Some records
** BEGIN **

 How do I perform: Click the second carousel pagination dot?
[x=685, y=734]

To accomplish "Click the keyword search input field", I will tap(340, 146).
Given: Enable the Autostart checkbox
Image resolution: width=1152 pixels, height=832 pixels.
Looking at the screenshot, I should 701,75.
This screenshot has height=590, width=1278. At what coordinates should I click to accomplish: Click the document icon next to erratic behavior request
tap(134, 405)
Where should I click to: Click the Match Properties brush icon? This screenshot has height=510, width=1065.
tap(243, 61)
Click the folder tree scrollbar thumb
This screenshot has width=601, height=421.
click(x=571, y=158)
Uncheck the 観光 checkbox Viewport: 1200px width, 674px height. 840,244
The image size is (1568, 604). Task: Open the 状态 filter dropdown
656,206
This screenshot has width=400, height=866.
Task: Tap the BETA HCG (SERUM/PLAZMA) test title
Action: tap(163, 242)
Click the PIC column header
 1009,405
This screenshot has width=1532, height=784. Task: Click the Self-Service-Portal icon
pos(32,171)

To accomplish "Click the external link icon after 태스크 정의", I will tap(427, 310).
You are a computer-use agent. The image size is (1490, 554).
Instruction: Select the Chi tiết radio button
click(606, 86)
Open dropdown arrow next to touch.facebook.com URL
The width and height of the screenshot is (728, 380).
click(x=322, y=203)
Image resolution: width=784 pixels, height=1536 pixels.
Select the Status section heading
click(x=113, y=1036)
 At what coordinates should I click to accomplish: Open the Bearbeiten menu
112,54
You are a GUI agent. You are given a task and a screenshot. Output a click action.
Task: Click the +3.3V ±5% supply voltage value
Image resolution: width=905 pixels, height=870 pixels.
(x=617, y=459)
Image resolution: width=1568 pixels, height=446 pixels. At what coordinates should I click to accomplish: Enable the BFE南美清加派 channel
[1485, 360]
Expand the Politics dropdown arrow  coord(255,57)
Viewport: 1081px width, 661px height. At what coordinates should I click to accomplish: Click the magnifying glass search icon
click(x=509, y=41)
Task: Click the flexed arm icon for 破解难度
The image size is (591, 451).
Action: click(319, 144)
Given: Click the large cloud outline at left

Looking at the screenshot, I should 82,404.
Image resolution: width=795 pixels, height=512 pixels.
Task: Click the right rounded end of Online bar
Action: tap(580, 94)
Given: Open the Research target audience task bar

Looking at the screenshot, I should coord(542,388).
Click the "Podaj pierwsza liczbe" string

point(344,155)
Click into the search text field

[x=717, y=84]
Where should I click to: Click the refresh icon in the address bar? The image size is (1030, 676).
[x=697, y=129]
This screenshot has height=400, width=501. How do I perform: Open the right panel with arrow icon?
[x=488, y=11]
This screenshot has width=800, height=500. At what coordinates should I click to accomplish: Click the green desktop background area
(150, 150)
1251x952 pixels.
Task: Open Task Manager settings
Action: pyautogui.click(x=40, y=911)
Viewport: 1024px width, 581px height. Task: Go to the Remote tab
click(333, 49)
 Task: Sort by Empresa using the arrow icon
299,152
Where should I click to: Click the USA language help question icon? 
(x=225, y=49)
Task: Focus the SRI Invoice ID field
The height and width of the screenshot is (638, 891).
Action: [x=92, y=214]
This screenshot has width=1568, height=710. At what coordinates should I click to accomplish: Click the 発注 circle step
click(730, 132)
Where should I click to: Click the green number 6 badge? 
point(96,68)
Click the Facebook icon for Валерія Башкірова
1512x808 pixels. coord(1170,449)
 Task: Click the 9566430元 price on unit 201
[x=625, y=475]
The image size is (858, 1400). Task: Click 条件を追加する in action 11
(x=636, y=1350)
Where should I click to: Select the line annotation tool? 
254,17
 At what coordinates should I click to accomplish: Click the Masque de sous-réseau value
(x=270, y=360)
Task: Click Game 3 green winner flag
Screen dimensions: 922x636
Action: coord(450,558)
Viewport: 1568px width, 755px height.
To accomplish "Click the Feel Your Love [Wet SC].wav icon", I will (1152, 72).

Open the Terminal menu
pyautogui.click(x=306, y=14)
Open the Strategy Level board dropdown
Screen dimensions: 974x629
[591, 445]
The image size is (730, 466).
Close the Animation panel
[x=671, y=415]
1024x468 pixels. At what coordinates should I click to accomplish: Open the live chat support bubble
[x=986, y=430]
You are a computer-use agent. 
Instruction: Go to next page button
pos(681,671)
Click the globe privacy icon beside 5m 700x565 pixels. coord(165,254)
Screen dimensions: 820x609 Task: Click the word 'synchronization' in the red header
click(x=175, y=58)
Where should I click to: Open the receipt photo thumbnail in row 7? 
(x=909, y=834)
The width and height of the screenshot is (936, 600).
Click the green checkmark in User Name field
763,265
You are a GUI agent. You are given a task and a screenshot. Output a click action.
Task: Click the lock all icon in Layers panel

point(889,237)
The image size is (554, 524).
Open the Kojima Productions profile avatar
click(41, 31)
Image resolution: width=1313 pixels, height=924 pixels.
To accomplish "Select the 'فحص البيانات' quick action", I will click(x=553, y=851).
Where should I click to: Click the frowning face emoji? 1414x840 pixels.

** END **

Format the lines above, from the one containing "Task: Sort by Empresa using the arrow icon" through the one containing "Action: [x=92, y=214]", both included, as a JSON list of strings with one string per line and no blank lines.

TASK RESPONSE
[
  " Task: Sort by Empresa using the arrow icon",
  "299,152",
  "Where should I click to: Click the USA language help question icon? ",
  "(x=225, y=49)",
  "Task: Focus the SRI Invoice ID field",
  "The height and width of the screenshot is (638, 891).",
  "Action: [x=92, y=214]"
]